Menteri Purbaya memang terlihat memiliki gaya kepemimpinan yang berbeda dibanding Sri Mulyani, Menkeu sebelumnya. Kompasianer Merza Gamal sudah pernah membahasnya dengan apik pada artikelnya yang bertajuk "Kepergian Sri Mulyani dan Haluan Berganti menjadi Soemitronomics?". Gelontoran dana Rp200 T ini bisa dikatakan salah satu manuver yang cukup berani. Alih-alih menggunakan dana tersebut untuk hal yang lebih urgent, misalnya membantu pembayaran utang negara, dia justru memilih menyalurkan dana tersebut untuk "menggairahkan" perekonomian masyarakat. Pendekatannya cukup berbeda dengan Sri Mulyani yang biasanya lebih prudent dengan keputusan-keputusan moneternya. Tapi bagaimanapun juga Menteri Purbaya pasti sudah punya perhitungan dan analisis sendiri sebelum mengambil keputusan tersebut.

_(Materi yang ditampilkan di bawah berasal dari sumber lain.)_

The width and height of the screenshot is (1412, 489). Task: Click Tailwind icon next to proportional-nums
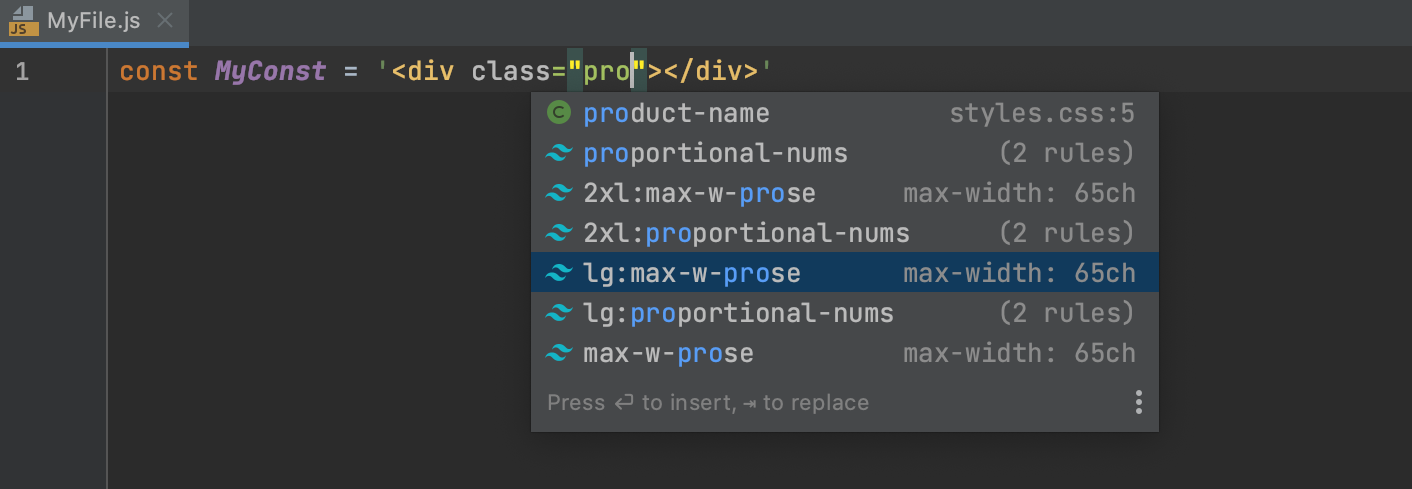pyautogui.click(x=558, y=154)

Pertanyaannya adalah seberapa efektif dampak keputusan ini bagi perekonomian kita? dan apakah terobosan ini menjadi peluang atau justru ancaman bagi bank-bank penerimanya?Â
Mari kita simak terlebih dahulu ketentuan-ketentuan yang diberikan pemerintah bagi bank penerima. Dari pemberitaan diketahui pemerintah menetapkan kontrak 6 bulan pengembalian (dan bisa diperpanjang). Tapi ada juga opsi deposito on call, jadi bisa juga diminta kembali sewaktu-waktu jika pemerintah benar-benar membutuhkan dana, dengan pemberitahuan sebelumnya. Kemudian suku bunga yang diberikan kepada bank penerima sebesar 4% p.a. Rate ini sebenarnya sangat menguntungkan perbankan karena rate pinjaman bank yang dilepas ke masyarakat saat ini berkisar pada 8%-13 % p.a (di luar KPR)

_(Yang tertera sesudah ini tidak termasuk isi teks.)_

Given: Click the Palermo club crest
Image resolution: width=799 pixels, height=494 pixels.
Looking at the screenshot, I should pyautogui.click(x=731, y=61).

Tapi bisa terjadi dibanding repot-repot menyalurkan kredit ke masyarakat, perbankan lebih memilih menggunakan uang tersebut untuk penempatan pada instrumen investasi dengan bunga yang lebih tinggi. Oleh karena itu sejak awal pemerintah menegaskan gelontoran dana ini tidak boleh digunakan untuk membeli SBN karena dengan demikian uang tidak berputar secara langsung di masyarakat
PeluangÂ
Melihat suku bunga yang diberikan oleh pemerintah, sebenarnya ini bisa menjadi peluang bagi bank penerima. Jika mengamati data-data, saat ini LDR (Loan to Deposit Ratio) bank-bank BUMN berada pada kisaran 87% sampai 94%. Idealnya LDR ini berada pada kisaran 70%-80%. Jadi dengan tambahan likuiditas, masih sangat aman untuk bisnis perbankan.

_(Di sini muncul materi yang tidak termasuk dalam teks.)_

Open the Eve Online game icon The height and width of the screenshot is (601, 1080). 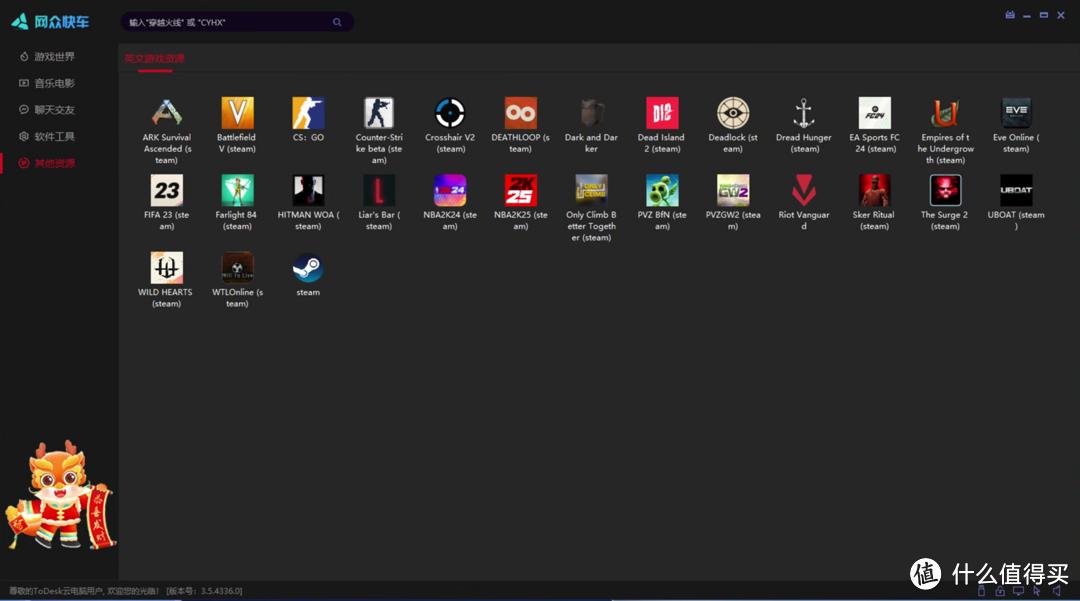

Apalagi bunga yang dibebankan dari pemerintah juga cukup terjangkau. Jika pinjaman ini bisa disalurkan dengan baik dan benar, perbankan memiliki peluang untuk menambah pendapatan usaha dari bunga pinjaman yang disalurkan ke masyarakat.
Ancaman
Sekalipun menjadi kesempatan meningkatkan pendapatan, tetap saja ada tantangan yang bisa jadi ancaman, jika dana tersebut tidak terserap dengan baik di masyarakat. Yang terjadi justru pendapatan akan tergerus, karena bank memiliki kewajiban untuk mengembalikan dana tersebut beserta bunganya ke pemerintah. Sementara itu bank tidak bisa memutar dana tersebut pada skema investasi yang lain, seperti membeli Surat Berharga Negara, misalnya.
Maka bisa saja yang terjadi adalah pemberian kredit oleh petugas-petugas kredit akan berjalan "jor-joran" karena mereka memiliki target penjualan kredit yang tinggi. Hal ini membuat risiko terjadinya NPL pun meningkat.